┌─ SUPPLIED INFORMATION
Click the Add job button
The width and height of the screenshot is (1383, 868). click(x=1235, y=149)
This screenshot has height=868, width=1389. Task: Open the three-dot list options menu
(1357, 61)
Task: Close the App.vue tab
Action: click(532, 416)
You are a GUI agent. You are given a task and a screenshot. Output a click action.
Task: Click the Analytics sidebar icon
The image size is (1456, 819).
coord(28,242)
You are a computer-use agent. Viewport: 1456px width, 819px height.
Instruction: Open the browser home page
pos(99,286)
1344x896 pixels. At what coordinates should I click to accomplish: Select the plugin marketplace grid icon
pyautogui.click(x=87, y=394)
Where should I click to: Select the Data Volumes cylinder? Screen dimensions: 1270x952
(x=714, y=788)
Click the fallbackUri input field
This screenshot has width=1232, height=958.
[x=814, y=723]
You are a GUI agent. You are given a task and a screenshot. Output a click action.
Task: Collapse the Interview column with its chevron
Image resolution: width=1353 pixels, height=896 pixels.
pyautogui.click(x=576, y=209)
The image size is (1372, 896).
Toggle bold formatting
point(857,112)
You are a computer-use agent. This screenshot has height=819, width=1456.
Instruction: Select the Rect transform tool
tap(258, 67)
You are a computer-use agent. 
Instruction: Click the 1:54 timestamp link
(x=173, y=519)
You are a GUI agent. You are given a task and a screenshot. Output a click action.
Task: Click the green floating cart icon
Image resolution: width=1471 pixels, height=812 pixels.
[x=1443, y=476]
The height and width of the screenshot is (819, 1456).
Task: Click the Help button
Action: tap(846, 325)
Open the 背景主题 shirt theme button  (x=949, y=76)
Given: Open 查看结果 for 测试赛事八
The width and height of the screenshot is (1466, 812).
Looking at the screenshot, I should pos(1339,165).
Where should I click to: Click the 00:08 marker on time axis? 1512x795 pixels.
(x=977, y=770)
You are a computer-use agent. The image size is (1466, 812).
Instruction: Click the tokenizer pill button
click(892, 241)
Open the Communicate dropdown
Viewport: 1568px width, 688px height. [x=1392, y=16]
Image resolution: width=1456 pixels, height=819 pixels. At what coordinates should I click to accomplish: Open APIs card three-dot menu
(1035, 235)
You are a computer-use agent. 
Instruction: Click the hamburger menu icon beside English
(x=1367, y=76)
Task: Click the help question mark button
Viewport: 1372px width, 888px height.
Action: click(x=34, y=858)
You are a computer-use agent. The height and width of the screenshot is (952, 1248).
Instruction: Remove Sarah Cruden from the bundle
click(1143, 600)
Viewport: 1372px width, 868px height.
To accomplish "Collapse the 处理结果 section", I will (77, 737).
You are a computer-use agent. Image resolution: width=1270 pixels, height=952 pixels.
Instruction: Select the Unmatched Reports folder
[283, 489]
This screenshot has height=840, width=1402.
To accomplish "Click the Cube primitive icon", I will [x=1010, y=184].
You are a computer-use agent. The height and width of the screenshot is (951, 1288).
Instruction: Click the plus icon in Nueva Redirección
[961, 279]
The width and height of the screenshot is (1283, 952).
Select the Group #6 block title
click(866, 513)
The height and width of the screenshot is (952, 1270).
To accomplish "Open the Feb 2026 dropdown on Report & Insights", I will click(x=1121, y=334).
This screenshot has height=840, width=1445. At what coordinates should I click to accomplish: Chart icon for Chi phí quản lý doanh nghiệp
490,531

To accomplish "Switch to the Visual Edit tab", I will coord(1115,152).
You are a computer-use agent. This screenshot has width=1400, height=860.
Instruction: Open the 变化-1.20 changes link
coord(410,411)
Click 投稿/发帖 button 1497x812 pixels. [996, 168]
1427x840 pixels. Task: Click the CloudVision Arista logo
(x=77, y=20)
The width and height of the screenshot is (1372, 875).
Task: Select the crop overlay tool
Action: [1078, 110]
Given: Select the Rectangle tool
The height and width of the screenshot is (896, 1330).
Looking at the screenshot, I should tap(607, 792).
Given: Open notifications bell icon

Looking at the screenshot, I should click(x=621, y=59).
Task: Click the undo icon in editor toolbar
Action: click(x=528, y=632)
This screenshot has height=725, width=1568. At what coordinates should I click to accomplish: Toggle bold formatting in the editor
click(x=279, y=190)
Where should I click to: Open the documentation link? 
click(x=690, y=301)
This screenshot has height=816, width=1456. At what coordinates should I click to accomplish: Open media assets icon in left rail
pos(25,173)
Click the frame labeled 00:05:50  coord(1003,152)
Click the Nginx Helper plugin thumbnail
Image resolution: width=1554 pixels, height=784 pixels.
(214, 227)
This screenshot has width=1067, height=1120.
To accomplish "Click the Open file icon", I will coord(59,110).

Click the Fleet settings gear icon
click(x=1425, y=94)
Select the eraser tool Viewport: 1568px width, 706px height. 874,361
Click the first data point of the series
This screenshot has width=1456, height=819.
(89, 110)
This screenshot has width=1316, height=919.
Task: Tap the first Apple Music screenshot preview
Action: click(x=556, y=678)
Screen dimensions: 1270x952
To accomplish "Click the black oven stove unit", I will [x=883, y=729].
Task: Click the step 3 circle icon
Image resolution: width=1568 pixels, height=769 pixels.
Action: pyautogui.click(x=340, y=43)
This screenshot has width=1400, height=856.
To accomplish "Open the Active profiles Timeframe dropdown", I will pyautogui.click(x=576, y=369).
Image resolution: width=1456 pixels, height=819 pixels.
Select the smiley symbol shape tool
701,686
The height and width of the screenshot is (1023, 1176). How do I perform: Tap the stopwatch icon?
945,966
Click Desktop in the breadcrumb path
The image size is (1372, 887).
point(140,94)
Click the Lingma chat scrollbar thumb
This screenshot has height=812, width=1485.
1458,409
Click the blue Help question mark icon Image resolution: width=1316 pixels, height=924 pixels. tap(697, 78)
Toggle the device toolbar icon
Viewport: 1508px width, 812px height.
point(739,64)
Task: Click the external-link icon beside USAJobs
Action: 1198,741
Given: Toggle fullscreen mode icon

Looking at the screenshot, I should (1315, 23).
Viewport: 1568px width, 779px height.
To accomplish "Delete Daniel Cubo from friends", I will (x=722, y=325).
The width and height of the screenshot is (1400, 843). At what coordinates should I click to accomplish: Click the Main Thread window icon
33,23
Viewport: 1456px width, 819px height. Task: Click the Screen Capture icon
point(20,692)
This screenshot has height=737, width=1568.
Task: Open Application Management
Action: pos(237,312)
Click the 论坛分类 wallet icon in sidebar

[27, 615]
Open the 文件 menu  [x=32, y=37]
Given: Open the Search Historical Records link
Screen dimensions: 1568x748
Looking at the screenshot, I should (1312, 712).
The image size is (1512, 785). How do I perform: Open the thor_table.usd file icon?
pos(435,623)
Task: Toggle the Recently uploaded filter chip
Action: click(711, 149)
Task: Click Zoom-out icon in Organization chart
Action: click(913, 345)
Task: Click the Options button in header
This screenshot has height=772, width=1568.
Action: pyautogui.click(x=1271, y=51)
└─
- _PROBLEM DETAILS_
Copy out, exactly and alone, the lines of the entries above between the ones holding "Select the smiley symbol shape tool" and "Given: Open the", inclusive.

- _EXERCISE OUTPUT_
Select the smiley symbol shape tool
701,686
The height and width of the screenshot is (1023, 1176). How do I perform: Tap the stopwatch icon?
945,966
Click Desktop in the breadcrumb path
The image size is (1372, 887).
point(140,94)
Click the Lingma chat scrollbar thumb
This screenshot has height=812, width=1485.
1458,409
Click the blue Help question mark icon Image resolution: width=1316 pixels, height=924 pixels. tap(697, 78)
Toggle the device toolbar icon
Viewport: 1508px width, 812px height.
point(739,64)
Task: Click the external-link icon beside USAJobs
Action: 1198,741
Given: Toggle fullscreen mode icon

Looking at the screenshot, I should (1315, 23).
Viewport: 1568px width, 779px height.
To accomplish "Delete Daniel Cubo from friends", I will (x=722, y=325).
The width and height of the screenshot is (1400, 843). At what coordinates should I click to accomplish: Click the Main Thread window icon
33,23
Viewport: 1456px width, 819px height. Task: Click the Screen Capture icon
point(20,692)
This screenshot has height=737, width=1568.
Task: Open Application Management
Action: pos(237,312)
Click the 论坛分类 wallet icon in sidebar

[27, 615]
Open the 文件 menu  [x=32, y=37]
Given: Open the Search Historical Records link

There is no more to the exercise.